Global demand for disk storage continues to grow, with 181.6PB shipped during the second quarter of this year, an increase of 36 per cent on the same quarter last year.

However, analyst IDC's Worldwide Disk Storage Systems Quarterly Tracker found factory revenue from disk storage systems was $4.7bn for Q2 2003, down by almost four per cent on the same quarter last year.

John McArthur, group vice-president of storage research at IDC, said: "The results are decidedly mixed, providing no indication of a near-term, global recovery in the disk storage systems market."

In Q2, IDC found that Hewlett Packard led the total disk storage system market, with 26.7 per cent revenue share, followed by IBM and EMC with 20.2 per cent and 12.7 per cent share respectively.
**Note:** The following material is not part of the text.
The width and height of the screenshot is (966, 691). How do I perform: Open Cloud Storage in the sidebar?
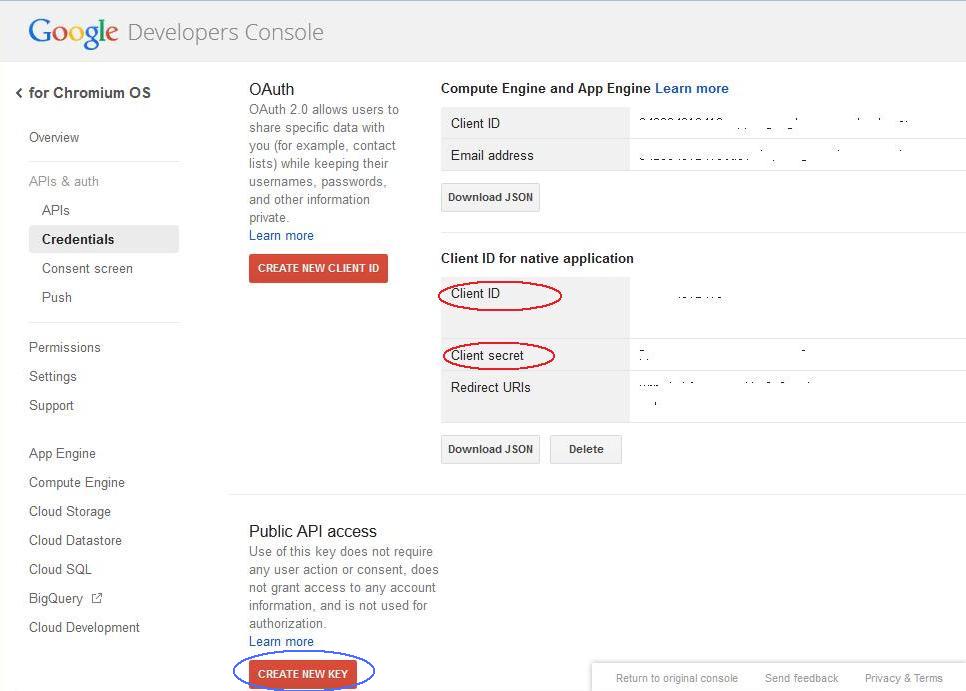point(70,511)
Among the top vendors, IBM and Dell posted the strongest year-on-year gain in market share during Q2, with 2.5 and 1.5 point percentage increases respectively.

According to IDC, total external disk storage system revenues fell by five per cent year-on-year in Q2 to $3.2bn.

HP maintained its top position, with 21.5 per cent revenue share, with EMC number two, with 18.8 per cent share.

In the higher-end open storage area network market, which grew by 12 per cent compared with the same quarter a year ago, IDC found that HP led with 29.7 per cent revenue share, followed by EMC with 25 per cent.

In the network attached storage market, EMC and Network Appliance tied for the number-one position each with 37 per cent market share.

Marlene Yeoman, managing director of distributor Avnet UK, said the UK storage market at the high end has slowed down considerably.

She cited various reasons, including a continued flat economy, sign-off for large purchases taking longer and moving to chief information level instead of purchasing divisions, and resellers concentrating on the services element and not pushing hardware as much.

"End-users are focusing on their own infrastructures being cost effective. They are 'making do', and retaining people is seen as more important than state-of-the-art technology," Yeoman said.